Aim of the exercise: What is needed is an exact copy of the lines from the one containing "You are a GUI" through the last line of the records below, with no pictures.

Materials provided:

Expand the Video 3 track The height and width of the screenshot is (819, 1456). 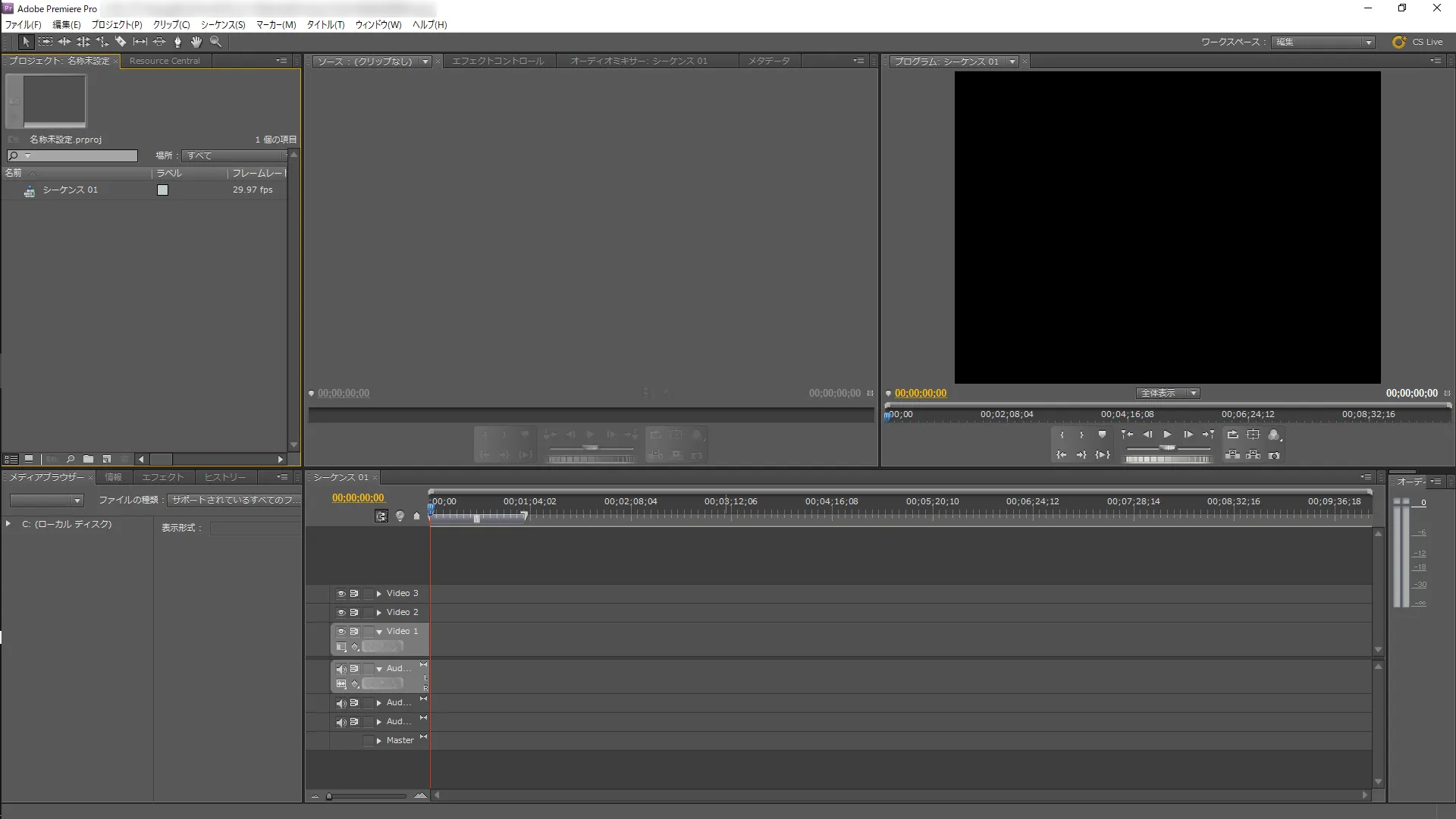(378, 594)
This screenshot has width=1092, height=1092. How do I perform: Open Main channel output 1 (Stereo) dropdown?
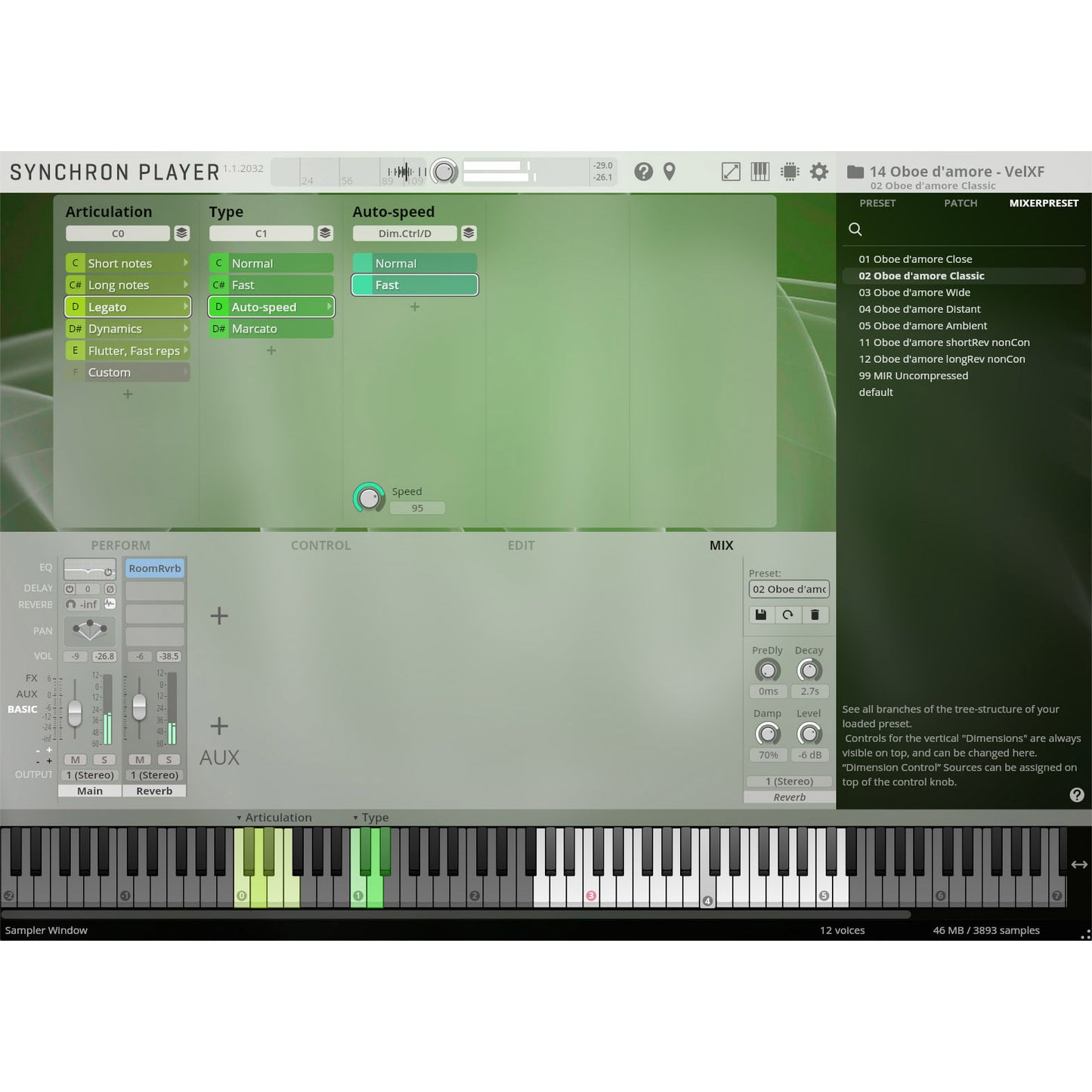90,775
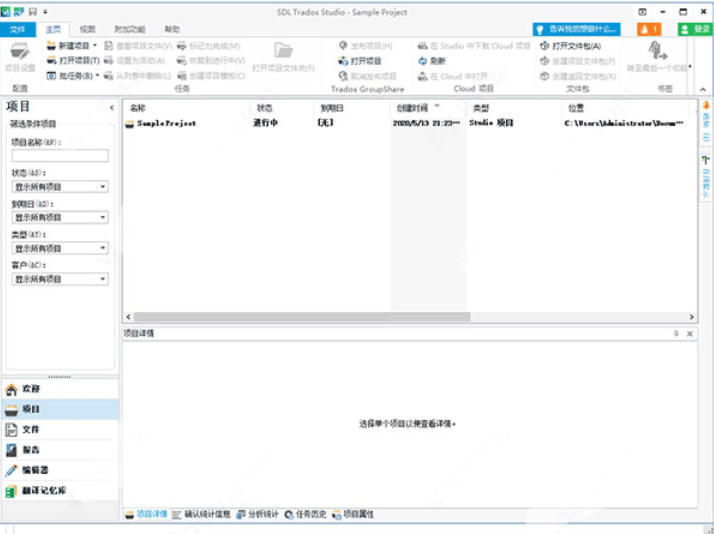Open the 翻译记忆库 (Translation Memories) view
Screen dimensions: 714x534
tap(43, 491)
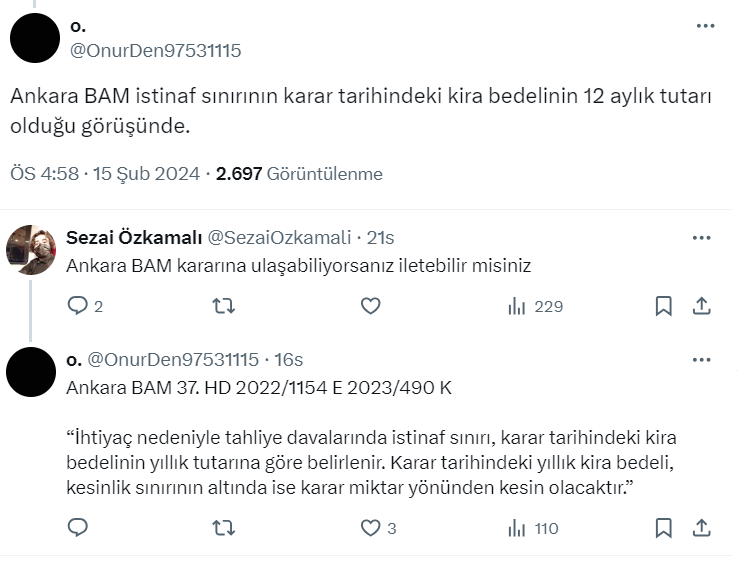The width and height of the screenshot is (738, 571).
Task: Retweet the Ankara BAM 37. HD tweet
Action: pos(224,527)
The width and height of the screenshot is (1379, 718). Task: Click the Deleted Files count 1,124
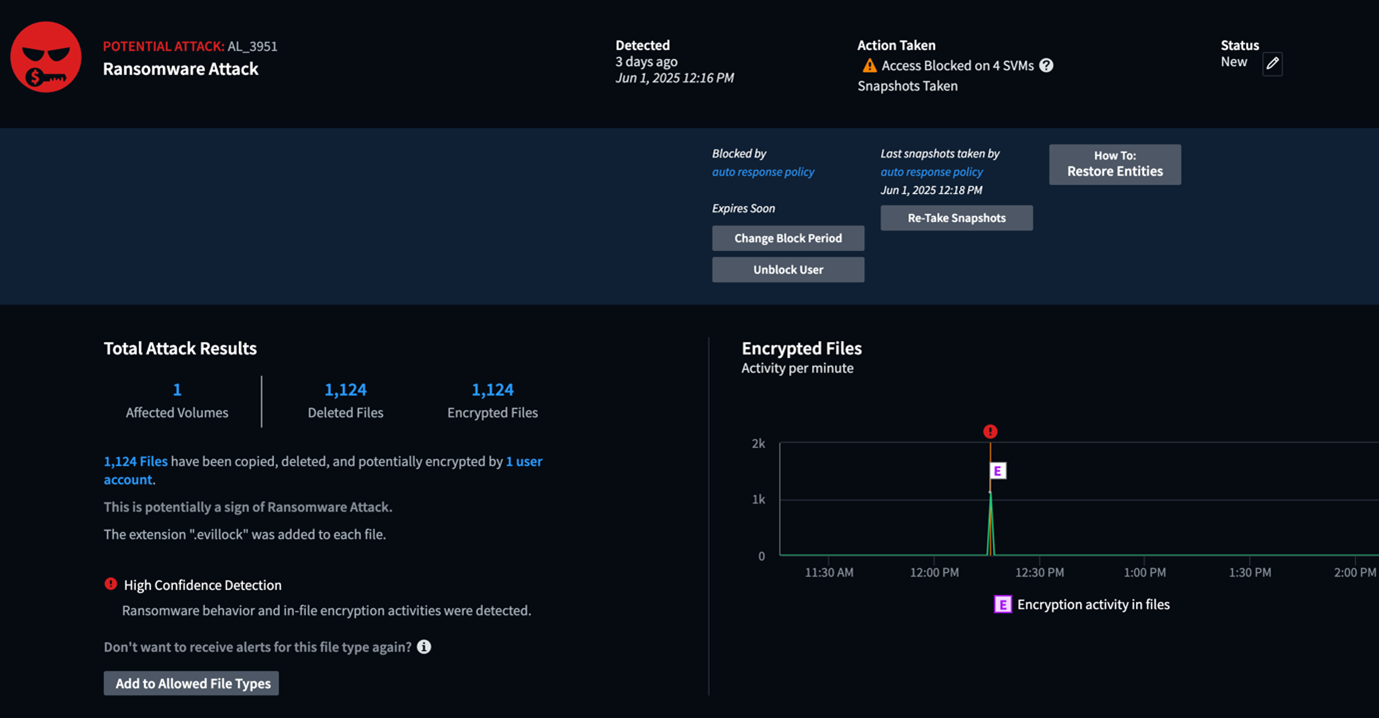345,390
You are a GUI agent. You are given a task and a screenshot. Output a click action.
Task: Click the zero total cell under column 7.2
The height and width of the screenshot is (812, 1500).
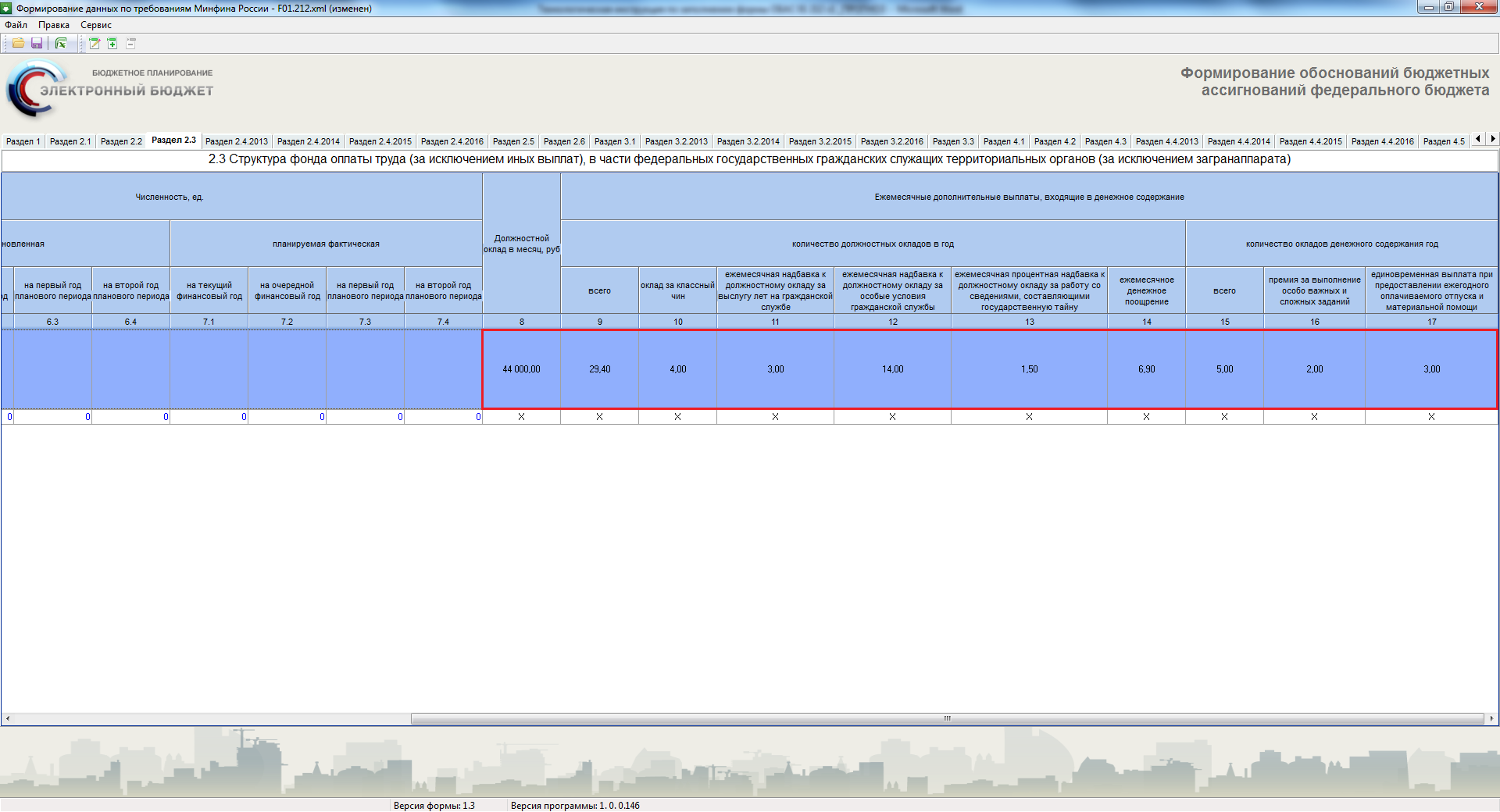pos(288,417)
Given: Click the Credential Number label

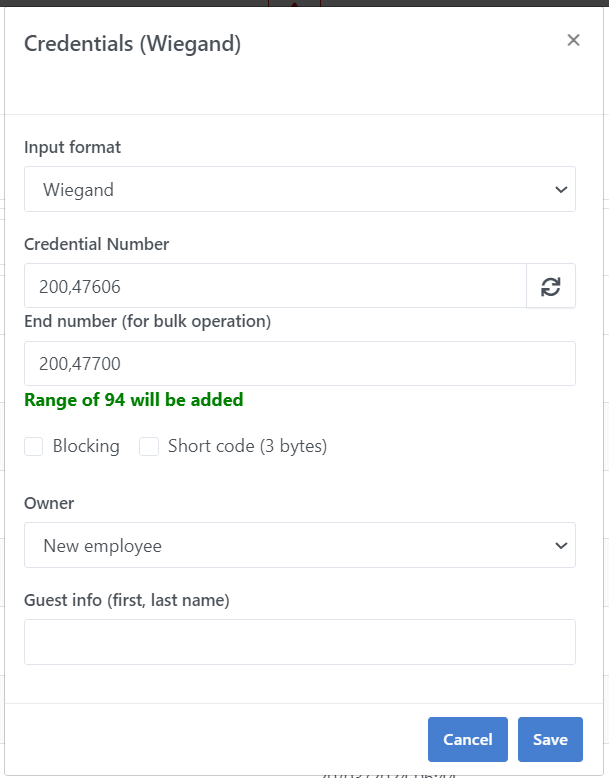Looking at the screenshot, I should point(97,244).
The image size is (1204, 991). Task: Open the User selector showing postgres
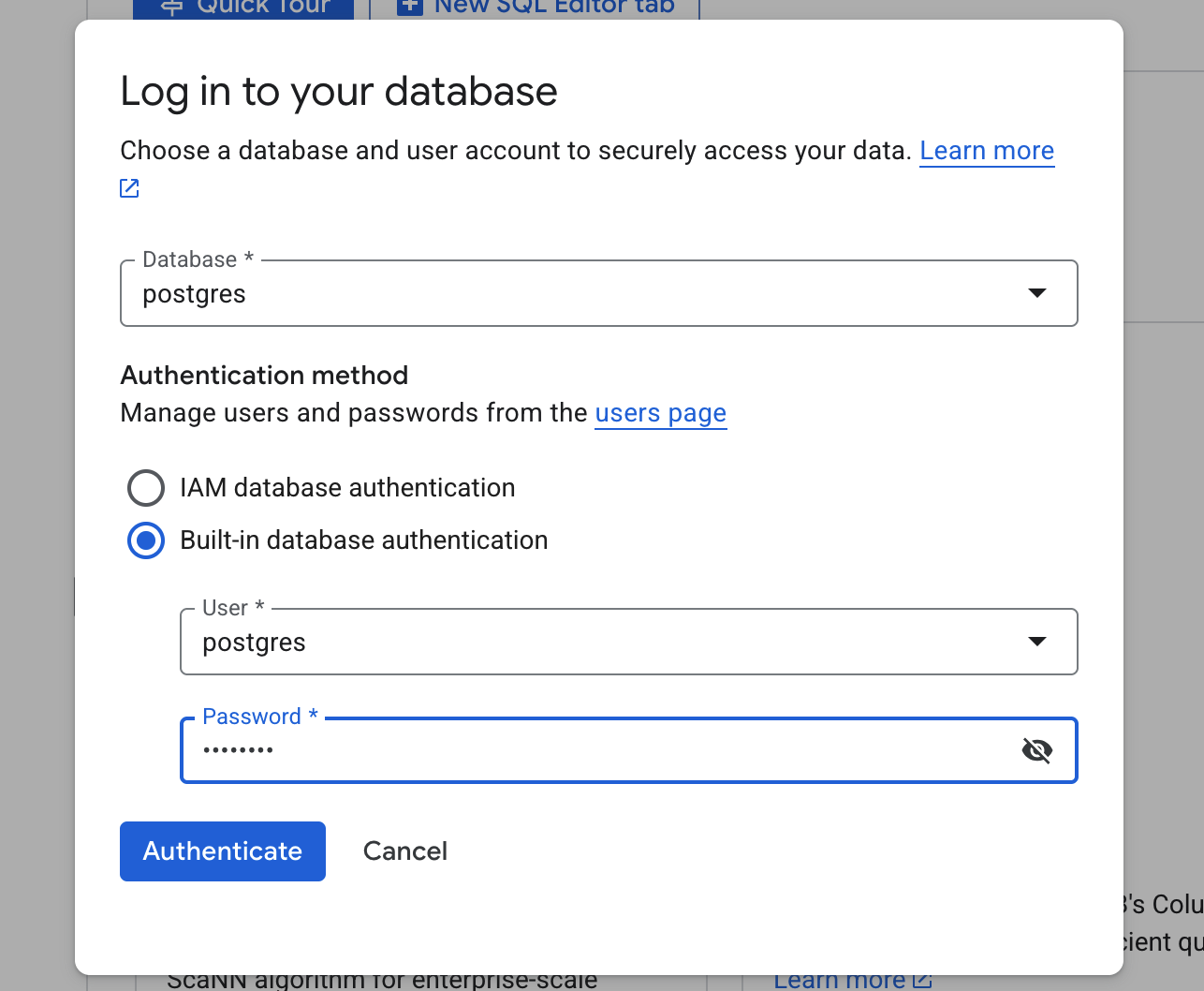click(x=628, y=642)
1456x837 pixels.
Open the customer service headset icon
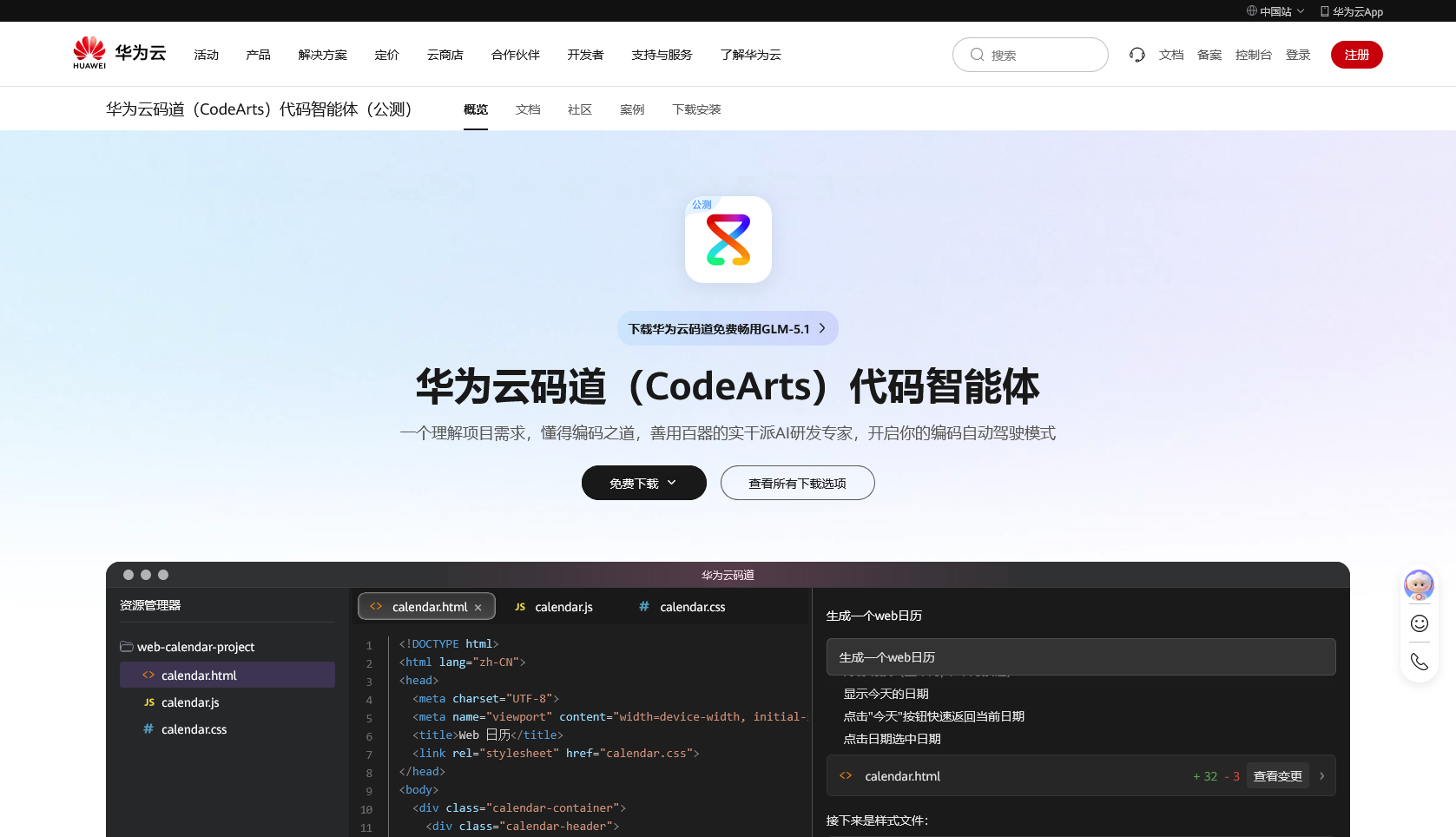tap(1136, 55)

Written answer:
You are a GUI agent. You are given a task and a screenshot. Output a click action.
Task: Click the zero total cell under column 7.2
The height and width of the screenshot is (812, 1500).
pos(288,417)
Given: Click the Credential Number label

Looking at the screenshot, I should point(97,244).
The image size is (1204, 991). Task: Open the User selector showing postgres
click(x=628, y=642)
1456x837 pixels.
Open the customer service headset icon
tap(1136, 55)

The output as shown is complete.